First it was Maxjet. Then, last month came news of Eos' departure from the all-business airline club due to bankruptcy.
All-business class ventures are struggling in the current economic climate.
Now it's British airline Silverjet's turn. The airline that flew business travellers between London, New York and Dubai, grounded flights this week after failing to raise emergency funding from United Arab Emirates investor Viceroy Holdings.
Silverjet's troubles are: "a great shame for the UK consumer. Graham Pickett, partner serving the aviation industry at Deloitte UK, told CNN.
"The product," he said, "has been a fantastic visionary move on the part of Silverjet".
So what will become of the all-business market? Will fuel prices push the remaining competitors out of the market and place the all-business squarely back in the hands of the flag carriers?
The French all-business carrier L'Avion -- who recently announced a third daily flight out of Paris to New York -- are still in there fighting. The additional flight is a result of a codeshare agreement with OpenSkies, British Airways' new transatlantic service which starts operating out of the same airport in Orly, near Paris in June 2008.
So what's a business traveler to do? Strap a wing and a jet engine to their back? Maybe not. But the "Open Skies" agreement which started at the end of March should, in theory, fuel competition and drive down prices, tempting new players into the market.

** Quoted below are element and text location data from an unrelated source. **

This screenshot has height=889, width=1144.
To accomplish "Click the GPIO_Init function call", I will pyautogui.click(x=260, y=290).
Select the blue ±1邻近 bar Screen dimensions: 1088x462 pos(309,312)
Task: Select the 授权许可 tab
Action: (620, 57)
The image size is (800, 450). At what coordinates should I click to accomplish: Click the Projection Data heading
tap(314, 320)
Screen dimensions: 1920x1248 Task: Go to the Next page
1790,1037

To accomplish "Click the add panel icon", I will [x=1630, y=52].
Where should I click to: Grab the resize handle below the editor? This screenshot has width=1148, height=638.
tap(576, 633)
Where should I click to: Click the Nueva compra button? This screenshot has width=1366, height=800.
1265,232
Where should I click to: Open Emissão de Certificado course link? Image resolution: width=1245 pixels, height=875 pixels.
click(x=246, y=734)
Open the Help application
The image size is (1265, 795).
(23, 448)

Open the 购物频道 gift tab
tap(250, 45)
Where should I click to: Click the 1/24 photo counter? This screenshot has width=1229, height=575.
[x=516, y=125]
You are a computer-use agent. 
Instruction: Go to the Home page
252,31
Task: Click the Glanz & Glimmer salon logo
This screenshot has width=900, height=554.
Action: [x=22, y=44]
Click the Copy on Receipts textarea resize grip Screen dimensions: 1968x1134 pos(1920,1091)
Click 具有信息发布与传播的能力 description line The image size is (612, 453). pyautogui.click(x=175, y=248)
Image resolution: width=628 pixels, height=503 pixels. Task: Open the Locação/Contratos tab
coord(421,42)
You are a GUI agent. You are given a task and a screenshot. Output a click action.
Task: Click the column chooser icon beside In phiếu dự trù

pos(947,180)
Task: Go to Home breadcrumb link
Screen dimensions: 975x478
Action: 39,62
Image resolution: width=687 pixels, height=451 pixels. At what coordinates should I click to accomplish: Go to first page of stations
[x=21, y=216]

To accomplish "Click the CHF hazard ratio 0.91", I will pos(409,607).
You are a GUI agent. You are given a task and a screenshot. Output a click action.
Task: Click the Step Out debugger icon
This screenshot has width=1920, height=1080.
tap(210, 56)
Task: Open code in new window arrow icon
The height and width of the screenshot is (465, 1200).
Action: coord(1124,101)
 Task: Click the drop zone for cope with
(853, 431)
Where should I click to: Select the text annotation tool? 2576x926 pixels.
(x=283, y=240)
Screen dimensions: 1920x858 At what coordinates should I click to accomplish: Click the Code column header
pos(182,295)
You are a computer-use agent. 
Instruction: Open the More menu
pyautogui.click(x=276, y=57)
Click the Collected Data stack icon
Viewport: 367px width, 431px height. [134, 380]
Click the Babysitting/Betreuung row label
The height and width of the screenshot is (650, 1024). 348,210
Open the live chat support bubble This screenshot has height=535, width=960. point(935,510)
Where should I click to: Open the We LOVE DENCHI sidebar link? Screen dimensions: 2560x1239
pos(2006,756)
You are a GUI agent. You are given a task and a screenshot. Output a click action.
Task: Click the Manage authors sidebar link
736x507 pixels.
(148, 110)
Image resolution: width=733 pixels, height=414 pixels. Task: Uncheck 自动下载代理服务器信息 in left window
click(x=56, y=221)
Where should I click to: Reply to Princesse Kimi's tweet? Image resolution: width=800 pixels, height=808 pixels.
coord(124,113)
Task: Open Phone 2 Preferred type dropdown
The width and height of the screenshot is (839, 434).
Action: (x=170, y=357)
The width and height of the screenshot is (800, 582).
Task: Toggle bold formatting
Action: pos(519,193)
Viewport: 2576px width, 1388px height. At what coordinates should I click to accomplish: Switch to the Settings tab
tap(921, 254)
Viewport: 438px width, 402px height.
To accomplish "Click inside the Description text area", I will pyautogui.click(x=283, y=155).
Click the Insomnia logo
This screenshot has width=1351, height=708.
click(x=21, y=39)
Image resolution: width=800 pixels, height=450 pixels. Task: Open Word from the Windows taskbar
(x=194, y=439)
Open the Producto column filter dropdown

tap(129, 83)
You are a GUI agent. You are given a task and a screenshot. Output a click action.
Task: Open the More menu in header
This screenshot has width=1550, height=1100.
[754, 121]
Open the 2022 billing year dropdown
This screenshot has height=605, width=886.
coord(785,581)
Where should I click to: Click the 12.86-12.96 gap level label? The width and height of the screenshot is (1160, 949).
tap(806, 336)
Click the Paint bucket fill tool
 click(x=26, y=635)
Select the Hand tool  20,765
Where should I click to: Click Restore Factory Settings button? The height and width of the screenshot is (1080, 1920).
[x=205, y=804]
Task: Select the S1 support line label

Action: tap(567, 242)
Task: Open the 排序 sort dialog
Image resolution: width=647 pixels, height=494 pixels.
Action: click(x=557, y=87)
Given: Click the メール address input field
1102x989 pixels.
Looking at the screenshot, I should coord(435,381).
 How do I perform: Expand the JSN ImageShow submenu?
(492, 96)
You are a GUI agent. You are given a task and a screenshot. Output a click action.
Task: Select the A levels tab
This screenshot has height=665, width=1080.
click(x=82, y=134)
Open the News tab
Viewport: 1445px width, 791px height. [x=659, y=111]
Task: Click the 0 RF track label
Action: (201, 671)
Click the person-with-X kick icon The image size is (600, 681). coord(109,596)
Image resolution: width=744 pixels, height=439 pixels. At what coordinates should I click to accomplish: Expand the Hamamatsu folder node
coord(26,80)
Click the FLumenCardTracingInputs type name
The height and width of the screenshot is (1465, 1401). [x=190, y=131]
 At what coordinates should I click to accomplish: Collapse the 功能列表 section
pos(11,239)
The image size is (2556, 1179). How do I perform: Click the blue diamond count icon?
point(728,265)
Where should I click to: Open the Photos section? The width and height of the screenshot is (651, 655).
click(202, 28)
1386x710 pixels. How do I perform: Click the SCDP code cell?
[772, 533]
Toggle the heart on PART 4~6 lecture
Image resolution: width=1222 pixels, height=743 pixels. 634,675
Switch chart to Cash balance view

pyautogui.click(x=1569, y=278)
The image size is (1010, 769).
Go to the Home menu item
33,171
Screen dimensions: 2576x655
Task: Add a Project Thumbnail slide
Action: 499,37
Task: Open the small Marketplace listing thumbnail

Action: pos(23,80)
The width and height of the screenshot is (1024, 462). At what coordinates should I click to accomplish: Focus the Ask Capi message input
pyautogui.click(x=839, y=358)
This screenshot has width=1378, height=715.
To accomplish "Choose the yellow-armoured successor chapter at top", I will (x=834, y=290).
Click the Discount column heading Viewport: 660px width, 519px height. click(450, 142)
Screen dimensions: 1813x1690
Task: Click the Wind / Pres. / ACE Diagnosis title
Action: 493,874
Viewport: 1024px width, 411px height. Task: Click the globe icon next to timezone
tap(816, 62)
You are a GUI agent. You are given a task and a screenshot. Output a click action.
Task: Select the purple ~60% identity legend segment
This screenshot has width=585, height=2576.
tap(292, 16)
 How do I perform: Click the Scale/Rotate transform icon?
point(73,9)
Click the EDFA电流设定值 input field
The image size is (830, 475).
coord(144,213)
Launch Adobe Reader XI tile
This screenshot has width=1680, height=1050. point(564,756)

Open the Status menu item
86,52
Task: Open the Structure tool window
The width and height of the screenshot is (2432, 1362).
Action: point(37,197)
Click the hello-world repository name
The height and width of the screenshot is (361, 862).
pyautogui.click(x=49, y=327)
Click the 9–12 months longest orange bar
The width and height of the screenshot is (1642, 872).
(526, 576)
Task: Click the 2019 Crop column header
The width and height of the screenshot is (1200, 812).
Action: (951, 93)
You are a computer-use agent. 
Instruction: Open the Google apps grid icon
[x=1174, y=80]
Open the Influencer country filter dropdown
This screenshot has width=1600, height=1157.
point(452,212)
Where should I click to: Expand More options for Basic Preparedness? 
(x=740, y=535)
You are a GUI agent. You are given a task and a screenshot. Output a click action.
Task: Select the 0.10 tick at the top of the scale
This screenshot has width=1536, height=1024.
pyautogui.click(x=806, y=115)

Graham Pickett thinks that the all-business model is a great idea, especially from the consumers point of view. "It is a hassle free experience. When you go to Silverjet, you go into a terminal that is dedicated to Silverjet passengers. The only agro you have is getting off your backside to go and sit on an aircraft," he said.
Luton -- where Silverjet fly out of -- may not be the most glamorous place to start your journey, but as Pickett points out: "if you try and do that at the major London airports or New York, there's a little bit more of a challenge there with the infrastructure".
British Airways are planning a new service from London's City Airport to New York. Starting in 2009, the 32 seater will have to stop off at Shannon airport, Ireland to re-fuel on its outward journey but will able to fly back in one go.
"Open Skies" may see the flights paths become increasingly crowded as the major international carriers are exposed to competition in business class from a less salubrious section of the market.
Evidence that the traditional low cost carriers (LCCs) are offering a more complex range of services to customers was recently highlighted in a study by a Texas-based aviation technology company, Sabre Airline Solutions.
The report revealed that over half of the traditional LCCs surveyed were "part of an emerging breed of 'hybrid' carriers, which blend low-cost carrier traits with that of full service carriers."
Vice president of Airline Marketing and Strategy at Sabre, Gordon Locke commented: "Many of these airlines have evolved into a 'hybrid' carrier in order to make a play for the highly lucrative business traveler..."
The LCC model has proved highly successful in all corners of the globe. But the recent tough economic conditions, as well as naturally evolving business models have seen LCCs introduce new services tailored more to business needs.
Australia's Virgin Blue, UK based easyJet, jetBlue in the U.S. and transatlantic carrier Zoom Airlines have all incorporated new business class services into their products including lounge facilities, GDS distribution, flexible departure times and new premium economy seating.
But Graham Pickett has some reservations about LCCs making the transition to business class. "When they [LCCs] have gone away from their original model -- pile 'em high sell 'em cheap -- there have been problems. The prime example of this was Debonair. They started out with a great idea and were pioneers of the low cost model. But they went bust, because they complicated the product they were offering to the customer," he said.
With rising costs for carriers and customers, Pickett says that airlines will have to look further afield for their customer base. "Most LCC who've come on track in the past ten years haven't really had a massive impact on the flag carriers because a lot of the market they have got is one they have have created themselves," he said.
The future of all-business flights will be interesting to follow. Pickett can see the model working, but only when you have economies of scale and only with airlines who have sizeable fleets.
This bodes well for airlines like easyJet who are, according to Pickett, looking into growing their business class.
"The business traveler, apart from having prompt planes, wants the network. And if corporate customers can be signed up then the airlines with the biggest scale and the most routes will be the winners," he said.